November 02, 2004
1 min read
Save

Proper documentation helps avoid glaucoma malpractice suits

NEW ORLEANS — Malpractice suits by glaucoma patients can best be avoided by proper documentation, according to one physician.

B. Thomas Hutchinson, MD, presented a review of malpractice cases filed against glaucoma subspecialists insured by the Ophthalmic Mutual Insurance Company. He said out of 1,600 claims filed in 17 years, there were 169 cases filed against glaucoma subspecialists.

In his presentation here at the American Academy of Ophthalmology meeting, Dr. Hutchinson said the No. 1 reason for a lawsuit was a poor plan for case management and treatment.

“That means you weren’t doing your job,” Dr. Hutchinson said.

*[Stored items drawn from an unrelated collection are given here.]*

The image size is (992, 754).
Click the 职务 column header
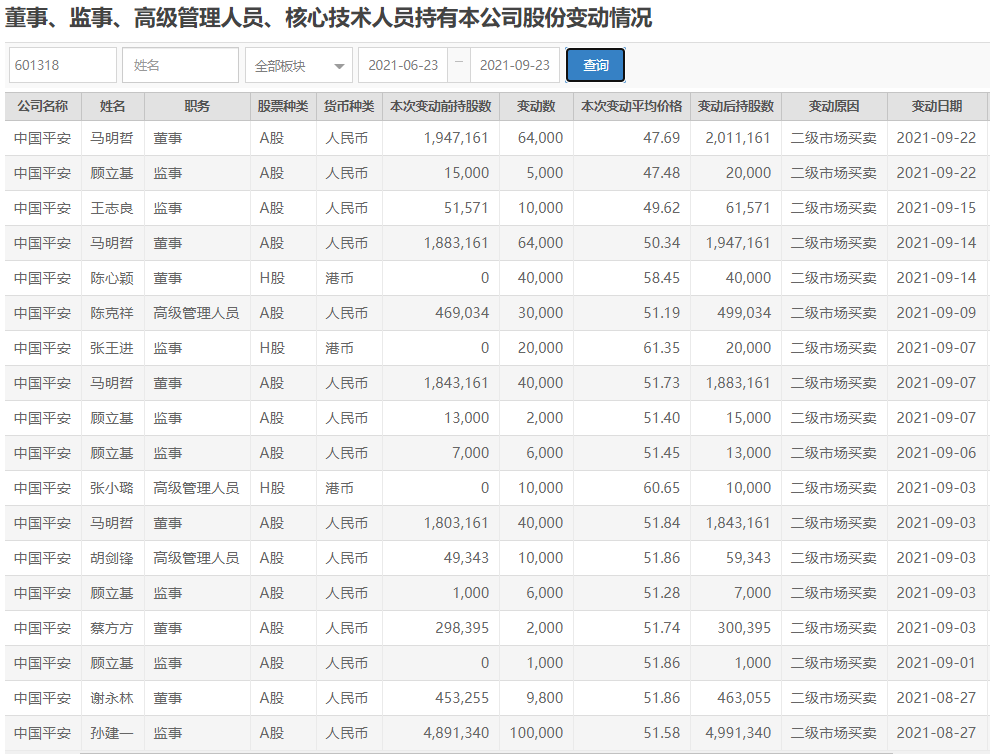pyautogui.click(x=197, y=106)
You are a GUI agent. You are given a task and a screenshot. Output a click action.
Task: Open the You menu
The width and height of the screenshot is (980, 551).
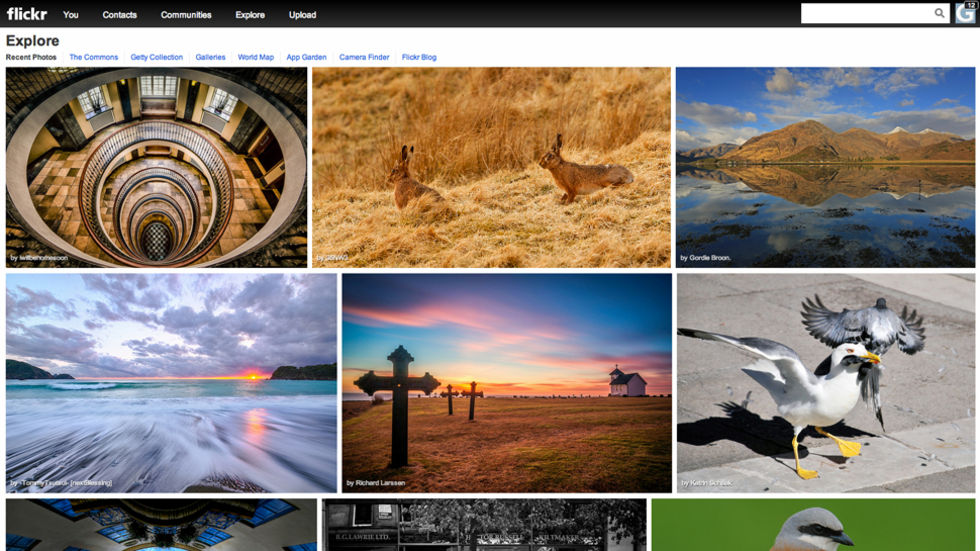(71, 15)
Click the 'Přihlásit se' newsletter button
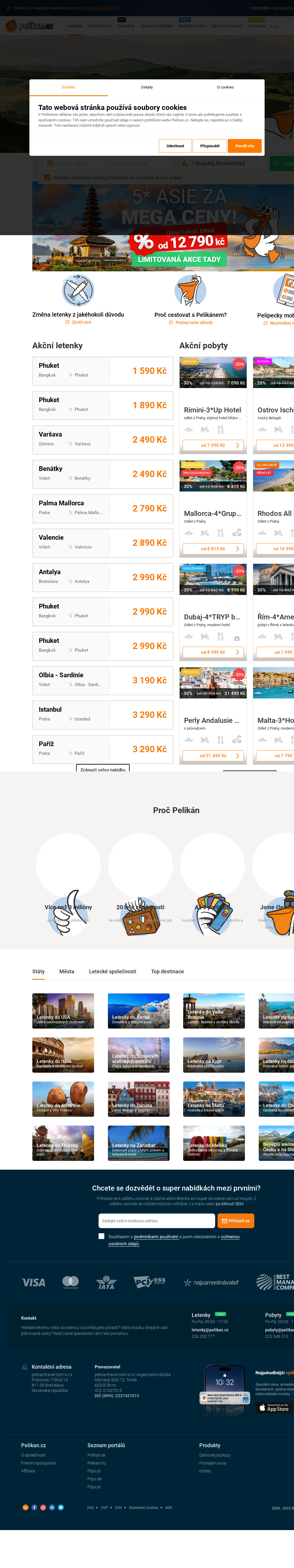 (235, 1221)
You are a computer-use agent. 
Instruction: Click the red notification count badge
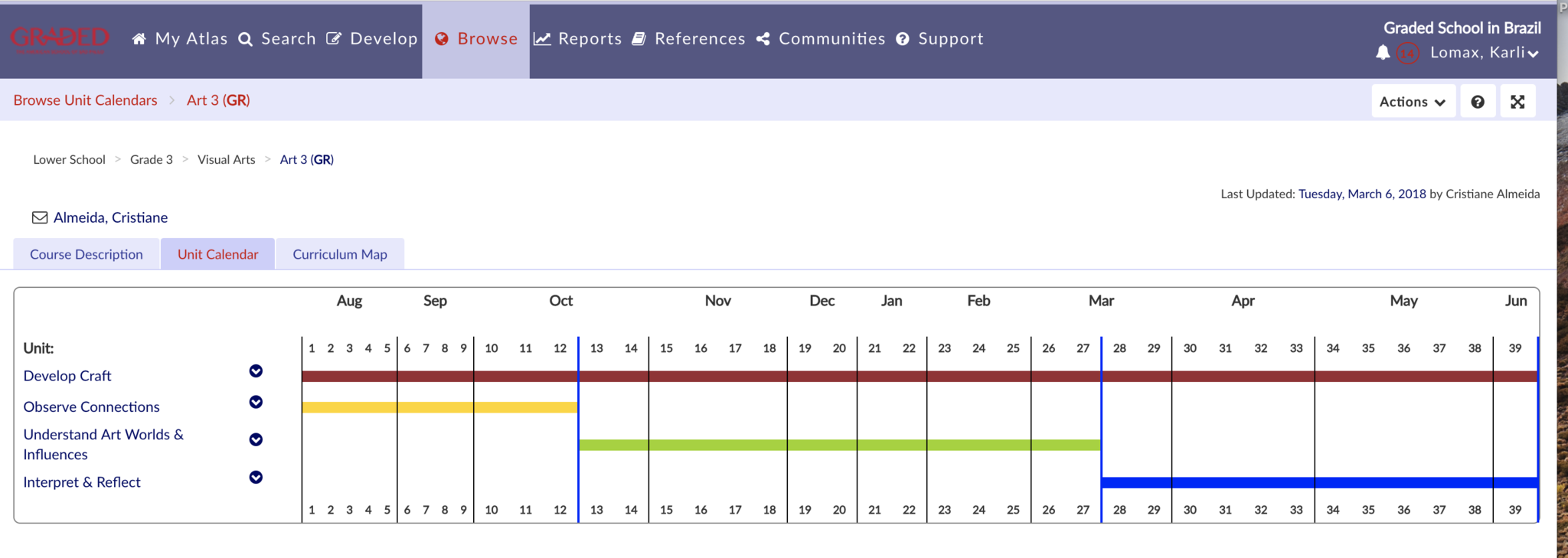pos(1407,53)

He said other reasons include poor personal or professional interface with the patient, a delay in seeing the patient, or a poorly trained or monitored office staff.

Another reason cited was that the patient was noncompliant or “abandoned, which means the patient’s treatment was not being monitored by you,” he said.

To reduce the risk of a malpractice suit, Dr. Hutchinson suggested taking a careful past and present family history of the patient and documenting everything.

“Documentation shows the quality of care to the patient and is used as a strong defense in malpractice claims,” he said.

Many physicians “pledge to improve documentation and write more complete notes” only after a claim is filed against them, Dr. Hutchinson said.

To improve documentation, the physician should state the nature of each decision or procedure; the reasonable alternatives to the intervention; and the relevant risks, benefits and uncertainties involved.

“There is no part of your practice that is immune to poor documentation,” Dr. Hutchinson said. “A claim can happen to any of us.”